● **DATA RECORDS**:
---------------

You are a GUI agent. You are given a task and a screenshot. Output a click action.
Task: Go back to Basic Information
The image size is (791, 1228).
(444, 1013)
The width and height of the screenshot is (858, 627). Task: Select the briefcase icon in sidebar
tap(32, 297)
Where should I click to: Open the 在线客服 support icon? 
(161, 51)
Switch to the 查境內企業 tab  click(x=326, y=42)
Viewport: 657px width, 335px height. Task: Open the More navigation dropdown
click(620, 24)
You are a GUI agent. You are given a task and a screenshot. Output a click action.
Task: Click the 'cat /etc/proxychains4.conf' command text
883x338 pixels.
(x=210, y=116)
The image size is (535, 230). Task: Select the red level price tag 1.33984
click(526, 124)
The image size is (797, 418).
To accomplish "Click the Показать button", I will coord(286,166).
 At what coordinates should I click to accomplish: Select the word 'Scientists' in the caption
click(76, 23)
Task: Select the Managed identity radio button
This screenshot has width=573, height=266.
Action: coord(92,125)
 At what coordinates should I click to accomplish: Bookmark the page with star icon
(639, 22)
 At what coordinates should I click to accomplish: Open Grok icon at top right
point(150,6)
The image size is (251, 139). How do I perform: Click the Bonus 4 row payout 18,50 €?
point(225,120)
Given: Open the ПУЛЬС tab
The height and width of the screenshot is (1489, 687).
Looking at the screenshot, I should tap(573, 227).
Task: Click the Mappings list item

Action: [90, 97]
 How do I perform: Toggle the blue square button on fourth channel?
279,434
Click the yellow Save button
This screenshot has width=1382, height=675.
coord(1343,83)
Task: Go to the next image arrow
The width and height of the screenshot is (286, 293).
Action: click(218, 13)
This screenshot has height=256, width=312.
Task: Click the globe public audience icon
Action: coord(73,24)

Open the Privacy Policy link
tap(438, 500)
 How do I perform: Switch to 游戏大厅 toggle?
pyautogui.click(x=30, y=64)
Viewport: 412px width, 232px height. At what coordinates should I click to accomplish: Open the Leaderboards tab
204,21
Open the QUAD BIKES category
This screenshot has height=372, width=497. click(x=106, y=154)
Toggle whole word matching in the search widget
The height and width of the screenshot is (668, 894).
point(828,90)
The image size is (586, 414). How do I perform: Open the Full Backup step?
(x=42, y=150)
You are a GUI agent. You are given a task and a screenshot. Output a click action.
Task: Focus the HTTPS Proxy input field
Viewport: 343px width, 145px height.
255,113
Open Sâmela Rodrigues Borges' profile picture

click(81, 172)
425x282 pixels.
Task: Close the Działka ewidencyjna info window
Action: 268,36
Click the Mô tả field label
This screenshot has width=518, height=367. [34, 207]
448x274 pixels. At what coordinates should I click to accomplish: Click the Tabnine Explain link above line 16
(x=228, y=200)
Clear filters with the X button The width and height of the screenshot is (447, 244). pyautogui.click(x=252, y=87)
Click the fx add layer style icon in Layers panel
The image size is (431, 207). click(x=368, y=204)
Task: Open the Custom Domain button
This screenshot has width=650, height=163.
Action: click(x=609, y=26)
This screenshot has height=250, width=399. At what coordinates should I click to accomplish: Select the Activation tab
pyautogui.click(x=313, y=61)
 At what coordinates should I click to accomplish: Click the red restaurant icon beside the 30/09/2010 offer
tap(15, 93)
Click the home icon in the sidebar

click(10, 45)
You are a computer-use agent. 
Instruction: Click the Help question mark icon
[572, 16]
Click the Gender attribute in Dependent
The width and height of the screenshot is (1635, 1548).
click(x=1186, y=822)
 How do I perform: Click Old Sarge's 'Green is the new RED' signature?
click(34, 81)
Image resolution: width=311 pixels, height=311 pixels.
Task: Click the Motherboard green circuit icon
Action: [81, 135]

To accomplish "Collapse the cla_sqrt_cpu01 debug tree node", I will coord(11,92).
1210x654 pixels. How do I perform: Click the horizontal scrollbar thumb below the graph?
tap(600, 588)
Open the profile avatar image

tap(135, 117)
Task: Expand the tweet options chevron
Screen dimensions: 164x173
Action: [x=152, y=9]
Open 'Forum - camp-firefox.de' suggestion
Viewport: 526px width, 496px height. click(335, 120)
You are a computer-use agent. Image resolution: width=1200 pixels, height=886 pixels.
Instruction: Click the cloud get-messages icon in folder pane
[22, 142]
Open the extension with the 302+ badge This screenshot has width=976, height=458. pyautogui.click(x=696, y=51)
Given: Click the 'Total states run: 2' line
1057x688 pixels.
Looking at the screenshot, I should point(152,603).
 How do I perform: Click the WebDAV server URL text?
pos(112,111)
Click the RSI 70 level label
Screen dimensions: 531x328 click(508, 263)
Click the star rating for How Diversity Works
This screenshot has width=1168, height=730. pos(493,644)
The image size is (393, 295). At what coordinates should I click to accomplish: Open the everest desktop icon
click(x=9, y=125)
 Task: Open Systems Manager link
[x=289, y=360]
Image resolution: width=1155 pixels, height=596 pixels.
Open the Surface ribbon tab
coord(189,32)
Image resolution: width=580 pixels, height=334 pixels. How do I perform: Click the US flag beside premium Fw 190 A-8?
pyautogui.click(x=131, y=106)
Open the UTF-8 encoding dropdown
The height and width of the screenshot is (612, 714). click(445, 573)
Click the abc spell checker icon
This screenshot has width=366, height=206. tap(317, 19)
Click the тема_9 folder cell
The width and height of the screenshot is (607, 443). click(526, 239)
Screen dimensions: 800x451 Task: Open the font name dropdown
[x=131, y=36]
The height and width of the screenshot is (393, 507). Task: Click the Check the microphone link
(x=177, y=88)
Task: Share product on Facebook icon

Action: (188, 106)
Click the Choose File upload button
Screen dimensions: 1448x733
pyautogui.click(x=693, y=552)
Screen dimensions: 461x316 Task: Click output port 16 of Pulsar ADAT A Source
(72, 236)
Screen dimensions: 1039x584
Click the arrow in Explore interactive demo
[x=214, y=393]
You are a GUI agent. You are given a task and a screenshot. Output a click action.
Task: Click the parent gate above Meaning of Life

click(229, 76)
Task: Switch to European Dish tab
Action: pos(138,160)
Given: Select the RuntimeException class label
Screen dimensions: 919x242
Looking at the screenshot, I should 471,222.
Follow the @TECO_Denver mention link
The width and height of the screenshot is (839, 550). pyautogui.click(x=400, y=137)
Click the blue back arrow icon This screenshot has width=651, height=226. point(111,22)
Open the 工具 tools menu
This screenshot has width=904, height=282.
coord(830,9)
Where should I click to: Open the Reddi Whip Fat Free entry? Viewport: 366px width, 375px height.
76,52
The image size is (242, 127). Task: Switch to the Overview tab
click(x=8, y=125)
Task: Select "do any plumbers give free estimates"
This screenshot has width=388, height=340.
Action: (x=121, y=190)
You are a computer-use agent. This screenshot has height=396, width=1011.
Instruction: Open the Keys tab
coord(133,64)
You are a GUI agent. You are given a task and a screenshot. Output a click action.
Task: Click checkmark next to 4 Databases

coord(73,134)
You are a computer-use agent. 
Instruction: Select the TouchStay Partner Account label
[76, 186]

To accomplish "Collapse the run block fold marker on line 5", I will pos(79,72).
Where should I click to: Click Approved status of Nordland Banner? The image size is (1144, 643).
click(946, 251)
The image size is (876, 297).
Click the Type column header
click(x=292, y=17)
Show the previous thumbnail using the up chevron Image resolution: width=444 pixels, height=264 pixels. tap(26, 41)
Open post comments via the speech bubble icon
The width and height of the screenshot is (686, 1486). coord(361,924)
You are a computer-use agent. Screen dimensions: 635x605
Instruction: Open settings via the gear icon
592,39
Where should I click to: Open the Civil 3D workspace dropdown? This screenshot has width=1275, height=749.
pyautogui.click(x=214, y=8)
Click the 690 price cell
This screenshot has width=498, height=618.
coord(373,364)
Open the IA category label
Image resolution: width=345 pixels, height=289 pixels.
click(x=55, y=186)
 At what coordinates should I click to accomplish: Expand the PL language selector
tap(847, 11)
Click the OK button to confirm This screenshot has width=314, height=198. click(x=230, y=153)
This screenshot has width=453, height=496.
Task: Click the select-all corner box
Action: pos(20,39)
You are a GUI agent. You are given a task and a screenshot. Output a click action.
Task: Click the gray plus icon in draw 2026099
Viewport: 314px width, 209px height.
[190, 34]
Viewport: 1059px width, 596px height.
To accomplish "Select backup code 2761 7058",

---------------

● **WHAT THE TASK REQUIRES**: Search the records for the word "will" and copy every line where it occurs.

● **SOLUTION BELOW**:
To accomplish "Click the Показать button", I will coord(286,166).
To accomplish "Collapse the cla_sqrt_cpu01 debug tree node", I will coord(11,92).
To accomplish "Collapse the run block fold marker on line 5", I will pos(79,72).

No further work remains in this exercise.